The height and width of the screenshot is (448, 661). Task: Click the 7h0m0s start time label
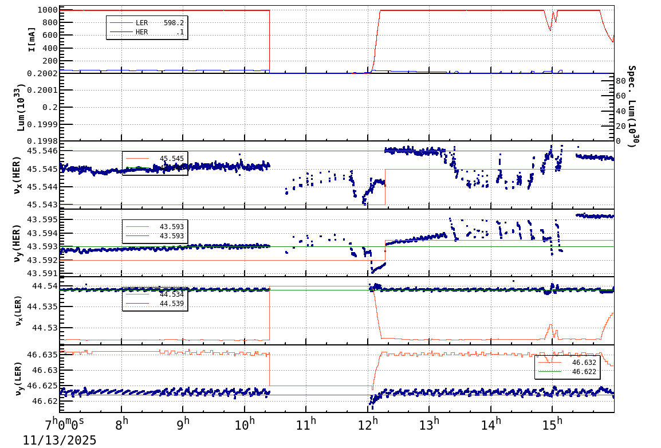(64, 425)
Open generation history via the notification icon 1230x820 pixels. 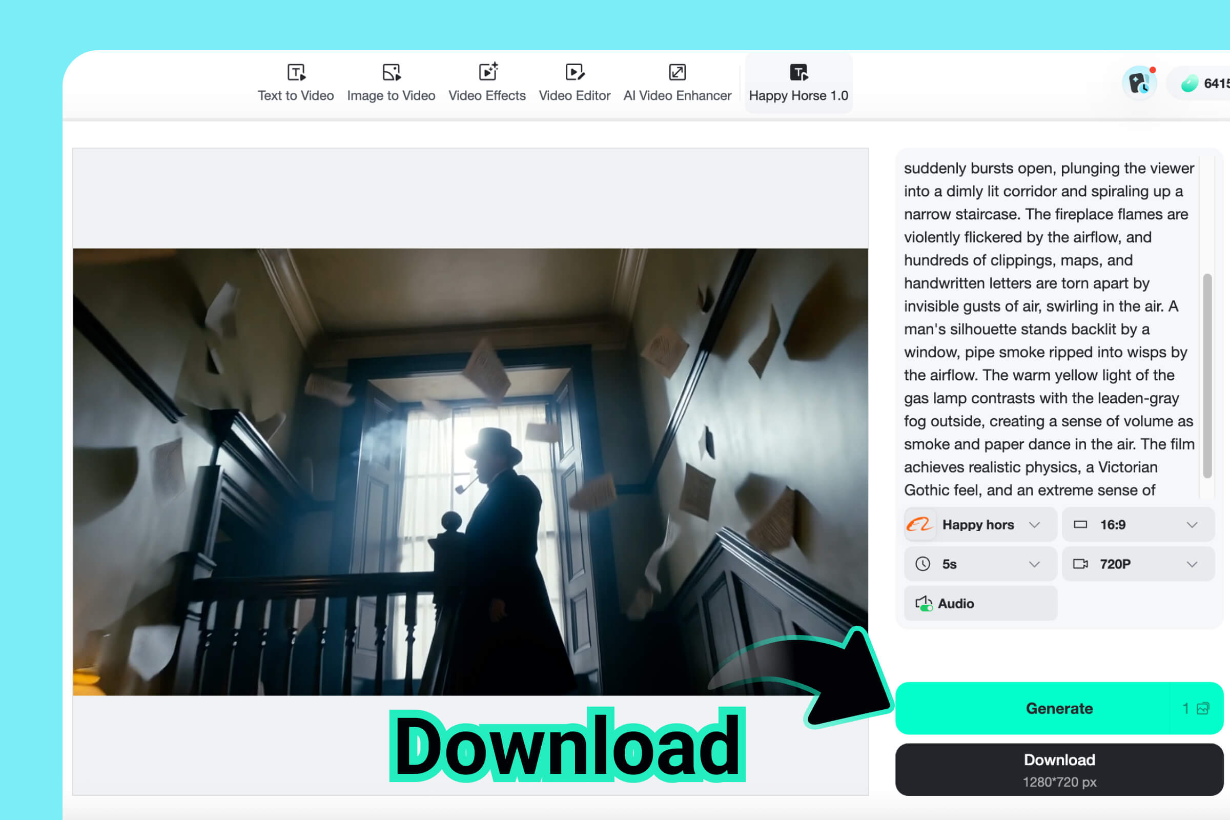click(x=1139, y=83)

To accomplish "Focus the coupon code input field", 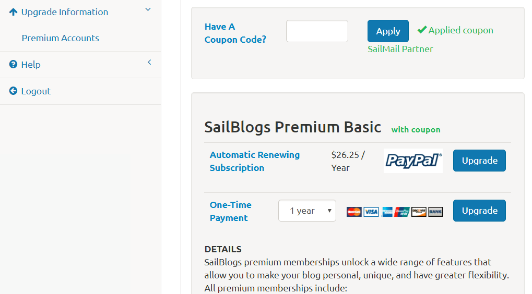I will [317, 31].
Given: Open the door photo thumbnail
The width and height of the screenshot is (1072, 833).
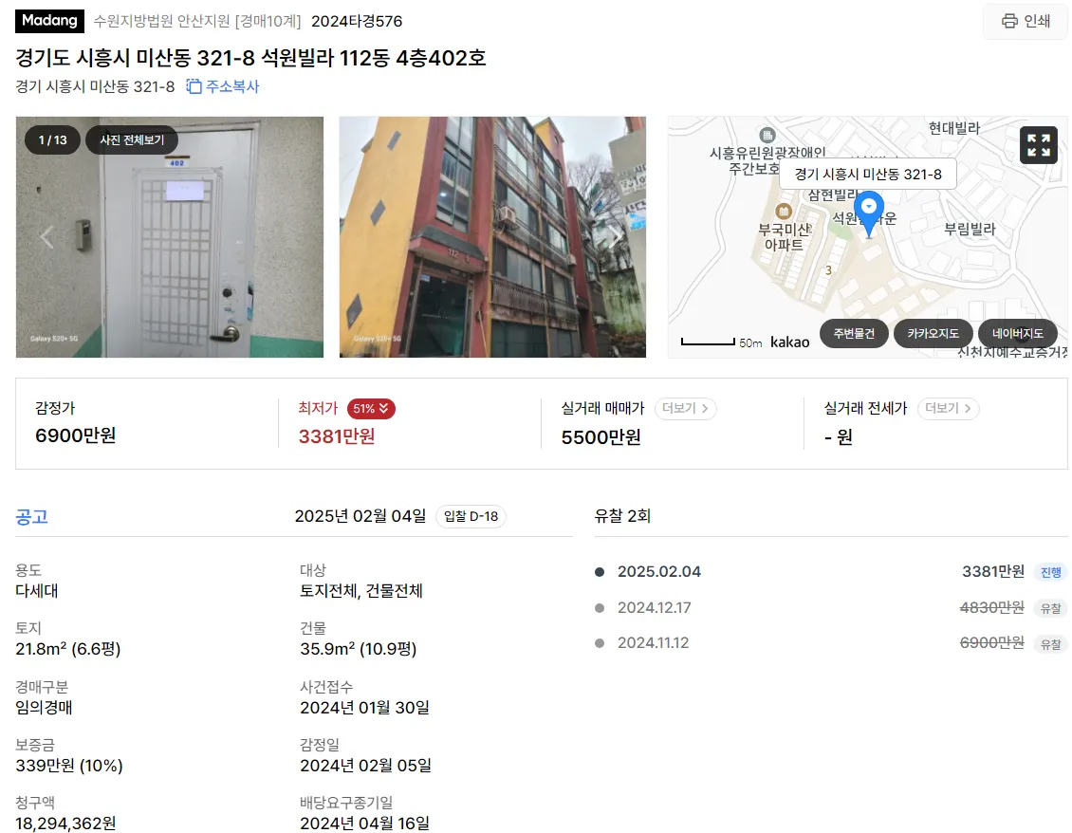Looking at the screenshot, I should pyautogui.click(x=170, y=236).
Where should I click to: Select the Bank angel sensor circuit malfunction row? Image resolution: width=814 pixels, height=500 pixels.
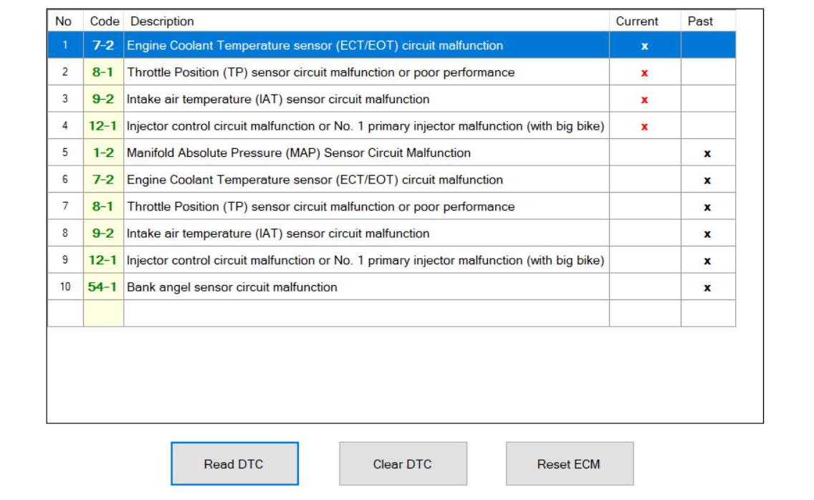(x=231, y=287)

Brief >> Change "thumbnail" to "preview" in the entries from the line with "Given: Open the door photo thumbnail" through the end of the entries, and write out only those lines with everything else left as it is. Leave the pictures out of your answer.

Full solution >>
Given: Open the door photo preview
The width and height of the screenshot is (1072, 833).
Looking at the screenshot, I should pyautogui.click(x=170, y=236).
Where should I click to: Select the Bank angel sensor circuit malfunction row? Image resolution: width=814 pixels, height=500 pixels.
(x=231, y=287)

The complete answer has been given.